§ What you should do
Extract each line of the material below that contains the string "location" and copy it in full.
------ Data extract
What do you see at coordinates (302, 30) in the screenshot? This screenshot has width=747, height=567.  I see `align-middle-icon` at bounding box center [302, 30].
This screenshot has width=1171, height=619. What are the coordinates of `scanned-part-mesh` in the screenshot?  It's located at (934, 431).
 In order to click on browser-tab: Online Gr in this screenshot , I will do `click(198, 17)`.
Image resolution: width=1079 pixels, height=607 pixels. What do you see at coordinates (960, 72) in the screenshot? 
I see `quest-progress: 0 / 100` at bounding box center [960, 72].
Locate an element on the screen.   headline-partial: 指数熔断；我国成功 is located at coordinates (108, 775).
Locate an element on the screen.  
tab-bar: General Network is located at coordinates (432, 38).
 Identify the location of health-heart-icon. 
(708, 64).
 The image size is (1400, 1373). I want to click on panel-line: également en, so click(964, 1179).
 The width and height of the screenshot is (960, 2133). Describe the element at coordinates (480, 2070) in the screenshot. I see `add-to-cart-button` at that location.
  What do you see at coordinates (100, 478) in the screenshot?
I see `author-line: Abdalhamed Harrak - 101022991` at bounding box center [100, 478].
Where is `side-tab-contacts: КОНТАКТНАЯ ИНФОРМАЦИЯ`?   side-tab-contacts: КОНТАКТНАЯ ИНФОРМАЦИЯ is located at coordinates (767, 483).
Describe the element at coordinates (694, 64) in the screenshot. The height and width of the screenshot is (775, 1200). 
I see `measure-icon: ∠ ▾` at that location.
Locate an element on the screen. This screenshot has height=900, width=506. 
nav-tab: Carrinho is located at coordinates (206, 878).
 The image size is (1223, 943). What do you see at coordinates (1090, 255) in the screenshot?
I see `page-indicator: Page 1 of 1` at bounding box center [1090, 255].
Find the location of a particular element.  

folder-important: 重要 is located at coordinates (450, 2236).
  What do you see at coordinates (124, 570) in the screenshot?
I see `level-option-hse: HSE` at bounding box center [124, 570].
------------
§ Your response
 Identify the location of health-heart-icon. 
 The width and height of the screenshot is (960, 2133). Describe the element at coordinates (480, 2070) in the screenshot. I see `add-to-cart-button` at that location.
I see `measure-icon: ∠ ▾` at that location.
Find the location of a particular element.  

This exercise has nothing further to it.